§ REQUIRED ACTION
Leaving the pictures aside, reproduce the data in full and word for word.

§ RECORDED INFORMATION
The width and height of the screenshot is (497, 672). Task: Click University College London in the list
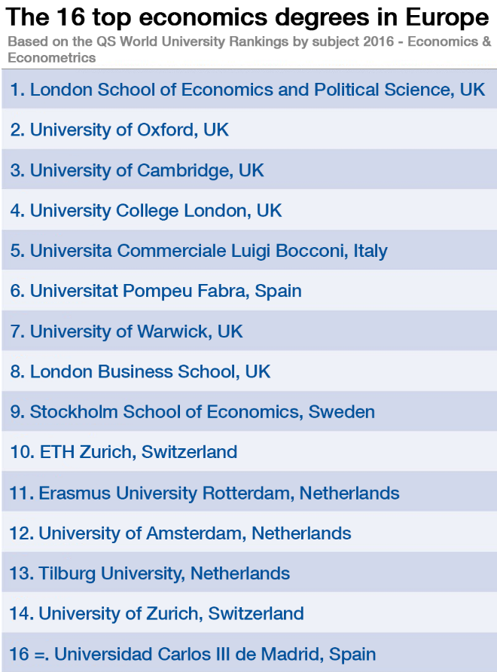click(x=146, y=210)
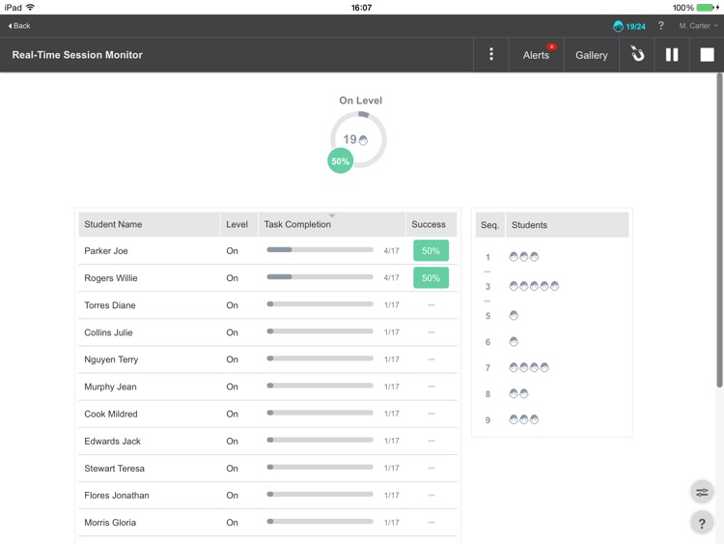Click the 19/24 connected students indicator
Screen dimensions: 724x544
pyautogui.click(x=629, y=26)
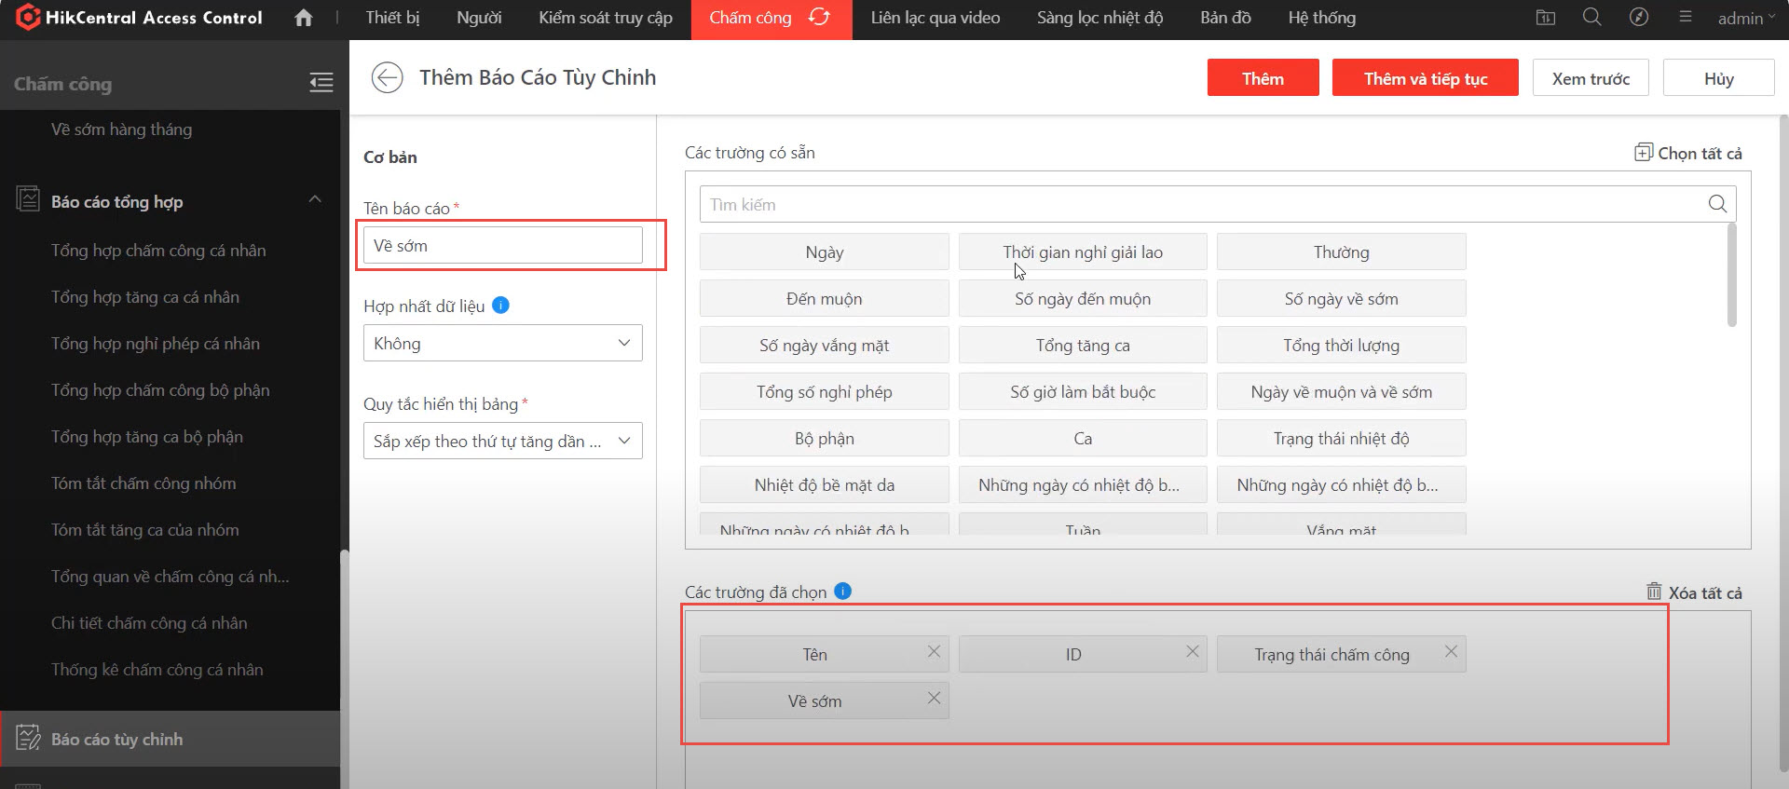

§ RESPONSE TO THE EXERCISE
The width and height of the screenshot is (497, 672). Task: Click University College London in the list
click(x=146, y=210)
Click the 19/24 connected students indicator
Screen dimensions: 724x544
pyautogui.click(x=629, y=26)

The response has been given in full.